A summation of errors contained in VIA’s report is as follows:

  1. $525 – 750 million underestimation of capital costs
  2. $155 million underestimation of the cost of light rail vehicles
  3. $130 million underestimation of the number of vehicles required for the system
  4. $332 – 386 million underestimation of operating costs
  5. $20-30 million overestimation of advertising revenues, fibre optic leases and other revenues


“The errors in VIA’s light rail financial assessment reveal shoddy planning, at best, and outright deception of the public, at worst,” said Jeff Judson, President of the Texas Public Policy Foundation.
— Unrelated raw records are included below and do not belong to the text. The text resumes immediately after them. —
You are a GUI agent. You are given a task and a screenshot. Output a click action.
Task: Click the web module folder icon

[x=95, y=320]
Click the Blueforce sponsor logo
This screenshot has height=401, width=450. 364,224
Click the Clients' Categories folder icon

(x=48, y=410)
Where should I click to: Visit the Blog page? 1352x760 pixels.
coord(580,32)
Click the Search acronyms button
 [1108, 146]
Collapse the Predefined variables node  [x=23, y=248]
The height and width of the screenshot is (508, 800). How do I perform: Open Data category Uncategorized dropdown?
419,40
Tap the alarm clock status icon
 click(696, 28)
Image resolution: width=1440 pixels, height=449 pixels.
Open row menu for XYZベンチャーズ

Equally as important, the VIA report reveals a number of other disturbing details about VIA’s plans:

    1. The new VIA cost estimate for light rail construction is $3.009 billion through 2025 (figure 7, page 32), up from $2.88 billion (escalated dollars).
    2. VIA contingency plans in the case of funding shortfalls are described in the section entitled Responses to Potential Capital and Operating Shortfalls (section 3.3.1 & 3.3.2) and include:


    1. Debt financing using $765 million in bonds (Also in figure 9, pg. 37)
    2. Delay in the growth of bus service
    3. Reduction of number of buses in operation
    4. Fare increases
    5. Construction delays
    6. Seek new sources of revenue.
  1. According to the report, farebox revenues (section 5.3.1) will cover only 18% of operating costs. VIA cash reserves will be reduced by more than 20%.
  2. Bus fare increases are accelerated. Previous VIA financial analyses shown for the light rail system assumed a $0.75 fare until 2013 rising to $1.00 through 2025. The current report indicates VIA will raise fares five years sooner, in 2008, to $1.00 and to $1.50 in 2020 (figures 5 & 6).
  3. Even though VIA claims that they can build two blocks of light rail in two weeks, will not have to acquire new right of way, and will not have to relocate utilities, VIA projects spending $2.05 million per mile for utility relocations, $1.9-3.2 million per mile for right of way acquisition, and $1.48 million for environmental mitigation. It is absurd to assume that such construction at any given point can be done in less than one year, not two weeks as VIA claims can be done. (Figure 3, pg. 24).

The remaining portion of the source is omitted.